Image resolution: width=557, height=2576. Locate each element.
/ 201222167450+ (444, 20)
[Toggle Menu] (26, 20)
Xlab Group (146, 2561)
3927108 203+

> **WHAT IS BEING ASKED**: The material is to be transcribed once more, exactly and completely.

> **SOLUTION TO THIS PROBLEM**:
Image resolution: width=557, height=2576. Locate each element.
/ 201222167450+ (444, 20)
[Toggle Menu] (26, 20)
Xlab Group (146, 2561)
3927108 203+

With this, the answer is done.